Page text ::
JC: Right, it goes beyond a work-out, or a vehicle. It’s a way to make you feel human, in that physical and spiritual way. I completely agree about our cameras, such a noble way to validate us. We’re really fortunate.

JS: Extremely.

“It’s ok if I don’t get called, it’s not the end of my life.”

JC: Particularly now. I was reading the interview you sent me – there are so many kids coming out of school and looking up at us. I’m sure you probably thought the same way, but for me at least, I never thought I could reach this level. Not to say that I’m on top or anything, but it’s a fortunate thing that I’m finally able to make a living off something creative like this. That I’m able to travel the world, that I’m able to meet some amazing personalities and shoot them.

JS: Yes, I totally agree. That being said, the industry has shifted. Anyway, just going back to the whole thing about having lulls in your work, whether they last a couple weeks or months. I remember I was at a barbecue many, many years ago at Geordie’s where we talked about how to mentally cope with the slowness. A lot of people, at least in my circle of friends who are not in photography, think that it’s this kind of slow and steady trickle of work that comes to you. But I always thought of it — and maybe it’s just my luck – as a fire hydrant that’s either completely shut off or almost, gushing like 20 feet high in the air. And there’s never a much of a middle ground.

Collected material ::

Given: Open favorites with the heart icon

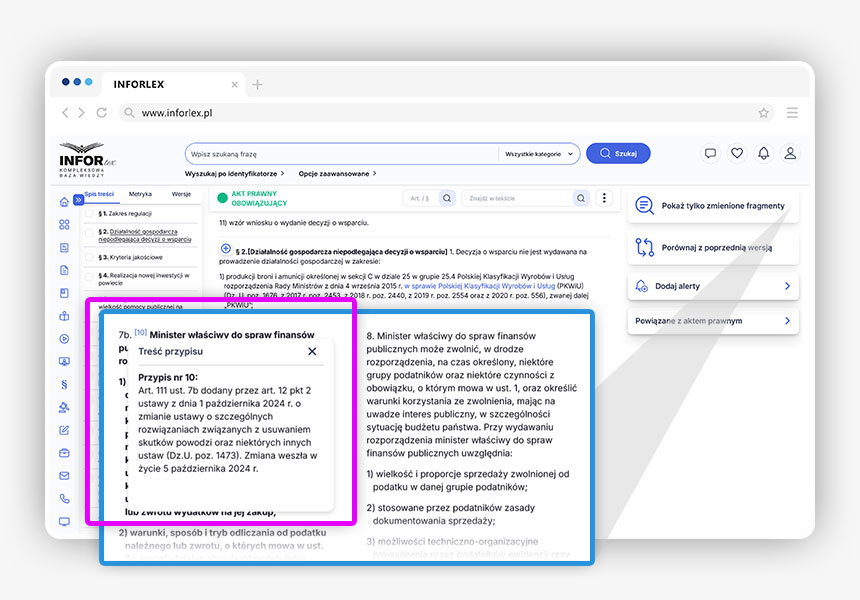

Requirement :: Retype the interview above word for word, everything from "JS: Yes, I totally" down to "a middle ground.".

Exercise response ::
JS: Yes, I totally agree. That being said, the industry has shifted. Anyway, just going back to the whole thing about having lulls in your work, whether they last a couple weeks or months. I remember I was at a barbecue many, many years ago at Geordie’s where we talked about how to mentally cope with the slowness. A lot of people, at least in my circle of friends who are not in photography, think that it’s this kind of slow and steady trickle of work that comes to you. But I always thought of it — and maybe it’s just my luck – as a fire hydrant that’s either completely shut off or almost, gushing like 20 feet high in the air. And there’s never a much of a middle ground.